She is the pearl of me. @ 忍足侑士
第20章 新しい出会い
サーティフィフティーン、とコールした真珠に、青凪が言った。
「俺が1点取る前に、あいつが連続2点取ったらゲームセットやで」
わかった、とゲームを見守る。
青凪が打ったボールを侑士は高い位置から返した。
決め球のつもりだったが、青凪はすんでのところで追いつく。
エリアの後方に下がった侑士を確認すると、ラケットを強く握って、小さく振った青凪。
「っしゃ」
間に合わへん、とネット際に落ちる球に声を上げたが、バウンドしたボールはネットに触れない際の際で返された。
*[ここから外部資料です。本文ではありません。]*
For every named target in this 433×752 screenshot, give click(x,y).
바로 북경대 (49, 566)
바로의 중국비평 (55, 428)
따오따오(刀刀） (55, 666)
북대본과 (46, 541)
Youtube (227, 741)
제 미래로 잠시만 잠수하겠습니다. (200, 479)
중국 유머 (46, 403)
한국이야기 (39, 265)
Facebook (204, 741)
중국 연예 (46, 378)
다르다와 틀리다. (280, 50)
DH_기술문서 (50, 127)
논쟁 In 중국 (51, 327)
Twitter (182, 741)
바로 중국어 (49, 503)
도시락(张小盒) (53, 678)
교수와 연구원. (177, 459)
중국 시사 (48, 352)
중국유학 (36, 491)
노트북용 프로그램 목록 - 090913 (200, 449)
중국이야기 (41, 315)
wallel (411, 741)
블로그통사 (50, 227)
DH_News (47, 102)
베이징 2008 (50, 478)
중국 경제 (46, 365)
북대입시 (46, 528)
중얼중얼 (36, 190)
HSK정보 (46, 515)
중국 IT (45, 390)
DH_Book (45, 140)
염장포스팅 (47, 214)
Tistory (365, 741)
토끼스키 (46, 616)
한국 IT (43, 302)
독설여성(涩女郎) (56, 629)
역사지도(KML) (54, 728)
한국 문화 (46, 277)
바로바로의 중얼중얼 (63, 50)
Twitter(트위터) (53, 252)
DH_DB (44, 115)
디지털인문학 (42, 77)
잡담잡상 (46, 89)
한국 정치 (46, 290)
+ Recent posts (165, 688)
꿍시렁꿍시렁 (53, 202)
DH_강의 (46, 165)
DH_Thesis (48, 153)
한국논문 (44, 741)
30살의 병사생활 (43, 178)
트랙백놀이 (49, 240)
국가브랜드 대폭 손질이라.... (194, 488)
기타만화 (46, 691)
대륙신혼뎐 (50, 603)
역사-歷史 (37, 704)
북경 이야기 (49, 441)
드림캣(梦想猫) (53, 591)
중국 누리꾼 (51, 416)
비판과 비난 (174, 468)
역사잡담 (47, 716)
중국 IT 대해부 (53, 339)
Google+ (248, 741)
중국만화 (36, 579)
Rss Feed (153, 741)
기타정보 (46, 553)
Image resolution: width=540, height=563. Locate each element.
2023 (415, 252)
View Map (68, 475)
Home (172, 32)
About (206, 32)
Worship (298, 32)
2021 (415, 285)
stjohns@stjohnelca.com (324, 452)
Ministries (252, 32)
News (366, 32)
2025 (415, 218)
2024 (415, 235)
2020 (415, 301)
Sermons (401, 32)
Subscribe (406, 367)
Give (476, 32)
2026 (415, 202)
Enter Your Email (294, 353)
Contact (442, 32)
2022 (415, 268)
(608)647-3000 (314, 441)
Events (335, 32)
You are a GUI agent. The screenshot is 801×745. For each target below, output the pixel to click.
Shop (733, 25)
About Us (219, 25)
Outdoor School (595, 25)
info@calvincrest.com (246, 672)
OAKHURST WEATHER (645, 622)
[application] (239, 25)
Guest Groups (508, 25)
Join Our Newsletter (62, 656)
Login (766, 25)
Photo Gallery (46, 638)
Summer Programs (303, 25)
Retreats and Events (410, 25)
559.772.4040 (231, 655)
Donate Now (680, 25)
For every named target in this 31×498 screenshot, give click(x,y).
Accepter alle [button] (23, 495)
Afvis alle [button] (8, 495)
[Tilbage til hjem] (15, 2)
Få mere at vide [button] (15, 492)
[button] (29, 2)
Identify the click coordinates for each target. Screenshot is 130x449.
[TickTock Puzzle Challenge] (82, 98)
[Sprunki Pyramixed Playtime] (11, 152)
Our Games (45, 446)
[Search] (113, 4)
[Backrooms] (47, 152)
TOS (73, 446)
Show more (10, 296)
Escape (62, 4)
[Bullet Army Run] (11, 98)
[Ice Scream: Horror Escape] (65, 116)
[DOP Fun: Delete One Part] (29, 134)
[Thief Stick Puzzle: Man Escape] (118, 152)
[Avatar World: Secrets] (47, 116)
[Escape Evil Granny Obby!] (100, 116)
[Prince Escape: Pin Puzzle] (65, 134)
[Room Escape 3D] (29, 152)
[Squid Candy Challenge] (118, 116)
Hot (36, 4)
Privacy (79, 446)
侑士のドロップショットは、トン、とコートについて転がりも跳ねもしなかった。
「まじか」
追いつくんや、と唇を噛む青凪に、ラケットを肩にトン、と当てて言う侑士。
「脚の長さの差やな」
「っ腹立つやっちゃなぁっ!」
「マッチポイントやで」
「わかっとるわいっ」
次っ!と、すでに構える青凪に、(意外と切り替え早いな、)と少し感心する真珠。
向日の言っていた、プレースタイルの違い、というのがよくわかる、と試合を見ていた。
「すげぇな」
ふと聞こえた声に振り返ると、ラケットを持った二人の男性が試合を見ていた。
「眼鏡の方、相当『やる』タイプだな」
技術が高い、と感心したような声を出す。
「チビの方も、結構食いついてくな。
今のなんか、俺、見送る」
「テクはまあまあだけど、球早いし根性ある」
仕掛け時の見極めが早い方が勝つかな、と言う。
(仕掛け時...)
わかるかな、と二人のゲームを見ていると、え、と侑士に目が止まる。
なんてこと無い、特にハイスピードでもない球だった。
テン、テン、テン、と青凪の後方に転がっていく球。
「え?」
「なんだ?」
(今、ゆうが...)
そこにいたよね...?とコートに立つ姿に目を凝らす。
(まるで、消えた、みたいに)
存在が一瞬消えたように感じ、戸惑う。
ちぇ、とラケットを降ろす青凪に、ゲームセットだ、と気付く。
「ゲームセット!ウォン バイ 忍足!
えっと...」
カウントが分からなくなって戸惑っている真珠。
「なんだ、あいつ」
「まともにカウントできてないじゃん」
外部からの声にドキリとする。
侑士がそちらに視線を向けると、野次馬をしていた男たちはヤベ、と言ってコソコソと離れる。
青凪と握手を交わした侑士が伸ばす手に掴まり、審判台を降りた。